High voltage fuses conventionally comprise a fusible element embedded in a 
granular inert material of high dielectric strength such as sand or finely 
divided quartz. The fusible element may be in the form of a ribbon type 
silver material which is wound on a supporting core. When subjected to 
currents of fault magnitude, the fusible element attains a fusing 
temperature and vaporizes, whereby arcing occurs and the metal vapors 
rapidly expand to many times the volume originally occupied by the fusible 
element. The metal vapors are thrown into spaces between the granules of 
the inert filler material where they condense and are no longer available 
for current conduction. The current limiting effect results from the 
introduction of arc resistance into the circuit. The physical contact 
between the hot arc and the relatively cool granules causes a rapid 
transfer of heat from the arc to the granules, thereby dissipating most of 
the arc energy with very little pressure built up within the fuse 
enclosure. 
The core may be provided with angularly-spaced raised fins extending 
longitudinally of the core along its outer surfaces. The fuse elements 
having the form of a plurality of silver wires or ribbon may be wrapped in 
a helical manner along the fins. Such various type cores are described in 
U.S. Pat. Nos. 3,243,552; 3,294,936 and 3,437,971, issued to H. W. 
Mikulecky, Mar. 29, 1966, Dec. 27, 1966 and Apr. 8, 1969, respectively. In 
these patents the fins are provided with cutouts which have the effect of 
improving insulation between the adjacent turns of the fuse elements. In 
the fuses shown in these patents, the cutouts are generally large in 
relation to the fuse element width, and this, as well as other dimensional 
relationships, makes it generally necessary to use different core designs 
for different element numbers and/or winding angles. 

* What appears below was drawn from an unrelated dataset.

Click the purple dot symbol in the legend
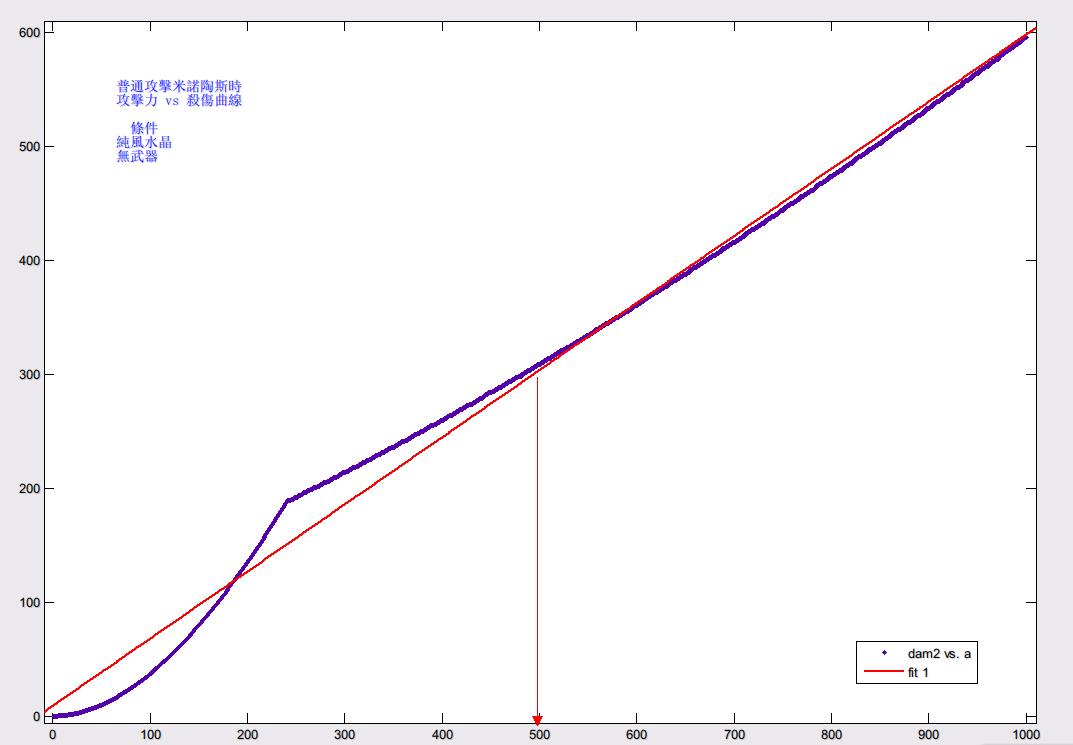 click(x=884, y=653)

The aforesaid U.S. Pat. Nos. 3,243,552; 3,294,936; and 3,437,971 also 
describe a supporting core of insulating material positioned in contact 
with the fusible element that is adapted to evolve a gas in the presence 
of an arc. The gas evolving material provides a de-ionizing action that 
reduces the occurrence of restriking, that is, the occurrence of fuse 
conduction after the interruption of the transient overload current. The 
core typically has a high thermal conductivity characteristic that 
conducts heat away from the fuse element during an overcurrent condition. 

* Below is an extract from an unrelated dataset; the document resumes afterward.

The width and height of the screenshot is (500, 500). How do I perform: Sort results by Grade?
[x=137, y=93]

The cooling effect of the core reduces the available heat to melt the fuse 
element and thereby reduces the consistency of performance of the high 
voltage fuse. 
Accordingly, an object of my invention is to provide a core which is 
capable of accommodating fuse elements with various winding angles and in 
various numbers and yet which always has between adjacent turns the 
increased creepage distance provided by at least one cutout. 

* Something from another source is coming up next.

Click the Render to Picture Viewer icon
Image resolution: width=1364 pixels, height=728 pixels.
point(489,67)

A further object of my invention is to reduce the cooling effect of the 
supporting core and correspondingly improve the consistency of performance 
of the high voltage fuse. 
These and other objects of the present invention will become apparent to 
those skilled in the art upon consideration of the following description 
of the invention. 
SUMMARY OF THE INVENTION 
In accordance with this invention a high voltage fuse of the current 
limiting type having a tubular insulating casing and an inert granular 
material of high dielectric strength within the casing is provided. The 
high voltage fuse further comprises a core within the tubular casing 
extending longitudinally thereof, and one or more ribbon-type fuse 
elements of predetermined width wrapped around the core and having turns 
spaced apart along the length of the core. The core has a plurality of 
angularly-spaced fin members disposed about its center and extending 
longitudinally of the core. The plurality of fin members have a plurality 
of cutouts located on their outer surface so as to increase the outer 
surface area of the core. The cutouts have a predetermined width with 
immediately-adjacent cutouts being spaced apart from each other by a 
predetermined amount. The predetermined width of the cutout being less 
than the predetermined width of the fuse element. The predetermined width 
of the cutout and the predetermined amount of spacing between 
immediately-adjacent cutouts have a combined longitudinal distance along 
the outer surface of the associated fin member which is less than the 
distance along the fin member between adjacent turns of the fuse element 
or elements so that at least one of the cutouts is interposed between 
adjacent turns of the wrapped fuse element or elements, whereby the 
interposition of the cutout between the adjacent turns of the fuse element 
or elements improves the creepage between adjacent turns of the fuse 
element or elements. 
The features of the invention believed to be novel are set forth with 
particularity in the appended claims. The invention, itself, however, both 
as to its operation and method of operation, together with further objects 
and advantages thereof, may be best understood by reference to the 
following description taken in conjunction with the accompanying drawings.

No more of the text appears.